January 17, 2024

‘Slow running’ is trending. I’m here for it!

Recently, I had the most special morning with some of our Kic community who are starting the 0-3km program as part of our Feel Good challenge.

We spoke about our limiting beliefs around running and why sometimes we don’t feel like a ‘runner’. Often, I hear our community speak about how they feel like their pace isn’t ‘good enough’ and it deters them from running. Starting your running journey isn’t about your pace or distance, it’s all about your ability to believe in yourself.

Your pace doesn’t define your running journey, we need to let go of those fears and rewrite our beliefs into ‘I am a runner’.

Slow running is a trend I’ve recently fallen in love with, and running slow is the first tip we share with the Kic community. Slow running isn’t about pace or distance, it’s about getting out in the fresh air, mindfully tuning into your body and running at a pace that feels good for you.

People assume that going for a run means you have to sprint out the door as far and as fast as you can. But that’s not what it’s about. Over exerting your body will only lead to exhaustion, injury and let’s be real, dread for your next run.

To help us better understand why this is a trend worth running towards, I’ve asked Kic’s physio, Ash Ormond to spill the tea:

So, what actually is slow running?

There is no particular pace that defines what is “slow” and what is not. “Slow running” is individual; one person’s slow pace is another person’s race pace. Perhaps a better way to think of “slow running” is “easy running”, or running at a pace that you feel you could easily sustain for a long period of time. It should feel comfortable, and you should be able to hold a conversation (or sing along to your Taylor Swift playlist).

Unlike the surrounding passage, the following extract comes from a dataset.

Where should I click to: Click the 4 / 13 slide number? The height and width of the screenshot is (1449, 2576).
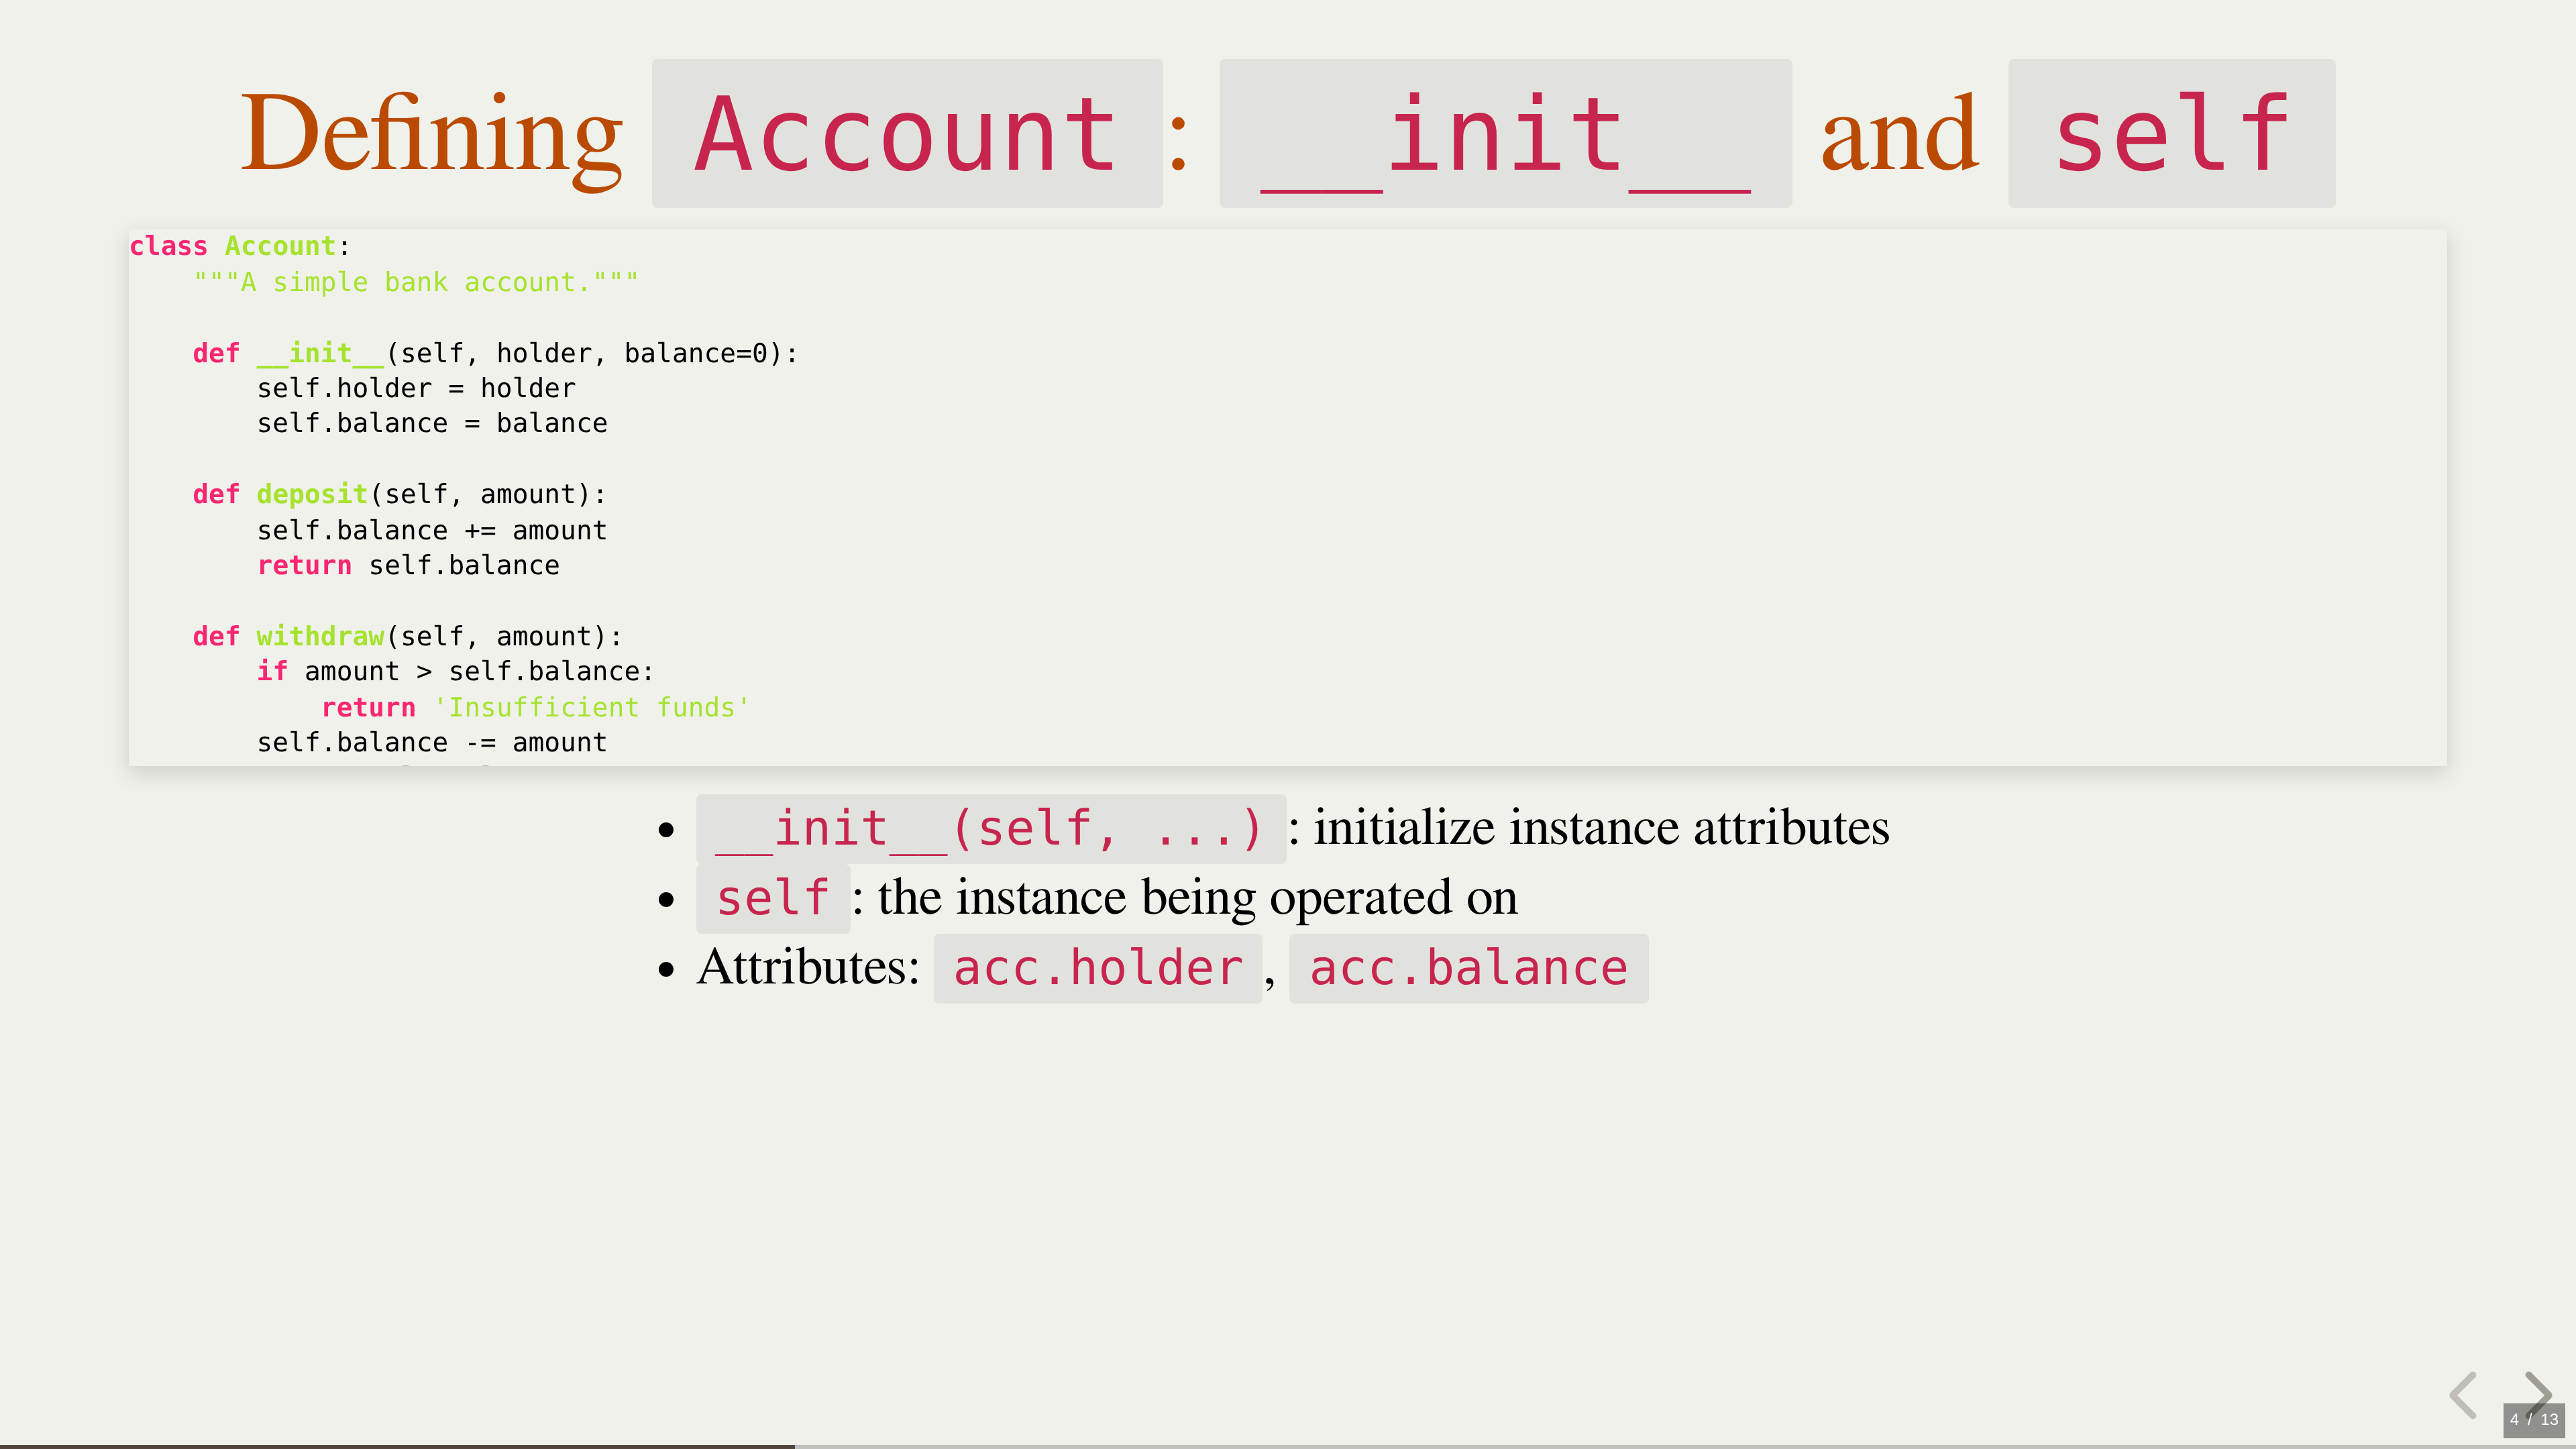(2533, 1419)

What are the benefits of slow running?

It sounds backwards, but slow running can actually help you run faster in the long run (pun intended). Our body has 2 main energy systems – aerobic (with oxygen) and anaerobic (without oxygen).

When you run hard, or so fast that you’re out of breath, you’re likely running above your body’s aerobic threshold. When you don’t aren’t getting enough oxygen in, your body switches from your aerobic system to its anaerobic system. In your anaerobic system, your muscles can’t convert glycogen (energy) as efficiently, leading to fatigue.

Not only that, but running all of your runs at a hard effort could contribute to your injury risk, as it places increased load on your tendons, muscles, bones and joints without allowing sufficient time for those structures to adapt to the load you’re placing on them. Running majority of your runs at a slow, easy pace allows for recovery between your hard runs, which not only could reduce your injury risk but allow you to push harder in your speed or interval efforts.

Is there anything else we should know about slow running?

If your goal is running faster, you need to be running slower. But not all of your runs should be slow. Variety is an important factor in any running program. Running “slow” or at an easy pace for the majority of your runs not only allows you to build a strong aerobic base, but will allow your body to be able to go harder in your intervals and race efforts which ultimately is what will support your goal of running faster.

Slow running definitely takes a mindset shift. A lot of people place too much value on pace, and compare themselves to other runners. But it’s important to keep your eyes on the prize, and remember that every runner is on their own journey. It doesn’t matter how fast, or how slow you go. If you run, then you are a runner.